> _Cosa produrre_
Ricopia fedelmente le righe dei dati a partire da quella che contiene "The image size is (908, 579)." fino a quella che contiene "center [500, 747].", entrambe comprese.

[Dati memorizzati]
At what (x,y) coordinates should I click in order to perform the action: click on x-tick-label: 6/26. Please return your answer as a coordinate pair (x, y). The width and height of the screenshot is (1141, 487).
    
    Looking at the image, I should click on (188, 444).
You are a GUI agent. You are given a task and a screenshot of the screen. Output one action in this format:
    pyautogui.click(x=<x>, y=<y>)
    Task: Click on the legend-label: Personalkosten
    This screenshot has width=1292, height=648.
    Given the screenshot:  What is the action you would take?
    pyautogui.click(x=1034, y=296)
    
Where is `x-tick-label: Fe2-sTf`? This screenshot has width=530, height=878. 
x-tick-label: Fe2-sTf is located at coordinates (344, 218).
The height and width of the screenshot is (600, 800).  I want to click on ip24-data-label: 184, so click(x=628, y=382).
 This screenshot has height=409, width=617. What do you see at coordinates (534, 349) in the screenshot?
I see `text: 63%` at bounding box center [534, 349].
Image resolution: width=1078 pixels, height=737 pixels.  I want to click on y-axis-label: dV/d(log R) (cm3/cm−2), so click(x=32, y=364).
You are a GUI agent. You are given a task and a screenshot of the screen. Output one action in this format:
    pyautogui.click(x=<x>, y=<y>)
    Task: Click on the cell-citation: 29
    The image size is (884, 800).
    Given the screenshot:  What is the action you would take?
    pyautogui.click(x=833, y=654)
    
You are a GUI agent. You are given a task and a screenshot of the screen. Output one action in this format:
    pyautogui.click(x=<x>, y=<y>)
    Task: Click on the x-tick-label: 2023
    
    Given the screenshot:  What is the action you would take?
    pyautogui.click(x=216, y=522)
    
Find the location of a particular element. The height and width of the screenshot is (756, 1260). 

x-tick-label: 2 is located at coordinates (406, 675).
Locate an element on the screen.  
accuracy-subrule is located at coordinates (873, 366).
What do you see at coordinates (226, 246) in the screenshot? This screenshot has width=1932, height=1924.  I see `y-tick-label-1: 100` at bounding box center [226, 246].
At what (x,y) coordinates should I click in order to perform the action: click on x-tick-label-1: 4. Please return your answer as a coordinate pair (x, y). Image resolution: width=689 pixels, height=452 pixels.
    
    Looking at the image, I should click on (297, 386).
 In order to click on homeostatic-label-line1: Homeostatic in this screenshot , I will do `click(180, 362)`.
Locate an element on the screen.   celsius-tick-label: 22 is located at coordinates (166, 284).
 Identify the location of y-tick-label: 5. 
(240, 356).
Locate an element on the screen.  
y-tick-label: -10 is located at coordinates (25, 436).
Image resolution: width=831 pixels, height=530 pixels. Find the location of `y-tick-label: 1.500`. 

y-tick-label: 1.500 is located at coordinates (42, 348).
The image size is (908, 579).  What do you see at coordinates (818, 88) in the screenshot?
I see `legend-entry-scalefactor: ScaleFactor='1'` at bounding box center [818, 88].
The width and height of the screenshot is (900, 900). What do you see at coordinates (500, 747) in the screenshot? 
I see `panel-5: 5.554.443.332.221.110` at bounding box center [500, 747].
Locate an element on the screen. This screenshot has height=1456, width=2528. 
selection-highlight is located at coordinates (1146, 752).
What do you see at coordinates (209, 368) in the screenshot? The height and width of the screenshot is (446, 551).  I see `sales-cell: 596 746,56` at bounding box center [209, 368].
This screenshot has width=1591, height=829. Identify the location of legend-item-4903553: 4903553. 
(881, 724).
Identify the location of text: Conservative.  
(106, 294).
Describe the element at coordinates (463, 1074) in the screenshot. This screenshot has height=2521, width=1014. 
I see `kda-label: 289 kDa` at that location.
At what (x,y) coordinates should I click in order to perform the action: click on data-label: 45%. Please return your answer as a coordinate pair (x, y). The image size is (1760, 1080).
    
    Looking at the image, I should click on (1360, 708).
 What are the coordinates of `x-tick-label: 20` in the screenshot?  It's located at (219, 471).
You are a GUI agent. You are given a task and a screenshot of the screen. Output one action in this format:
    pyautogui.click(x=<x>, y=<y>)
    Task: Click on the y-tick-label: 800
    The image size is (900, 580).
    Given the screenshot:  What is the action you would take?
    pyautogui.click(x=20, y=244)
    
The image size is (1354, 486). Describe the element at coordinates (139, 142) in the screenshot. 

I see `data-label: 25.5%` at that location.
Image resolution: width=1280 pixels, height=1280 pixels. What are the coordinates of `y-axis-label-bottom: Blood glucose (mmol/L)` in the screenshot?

> _Soluzione dell'esercizio_
The image size is (908, 579).  What do you see at coordinates (818, 88) in the screenshot?
I see `legend-entry-scalefactor: ScaleFactor='1'` at bounding box center [818, 88].
The width and height of the screenshot is (900, 900). What do you see at coordinates (500, 747) in the screenshot? 
I see `panel-5: 5.554.443.332.221.110` at bounding box center [500, 747].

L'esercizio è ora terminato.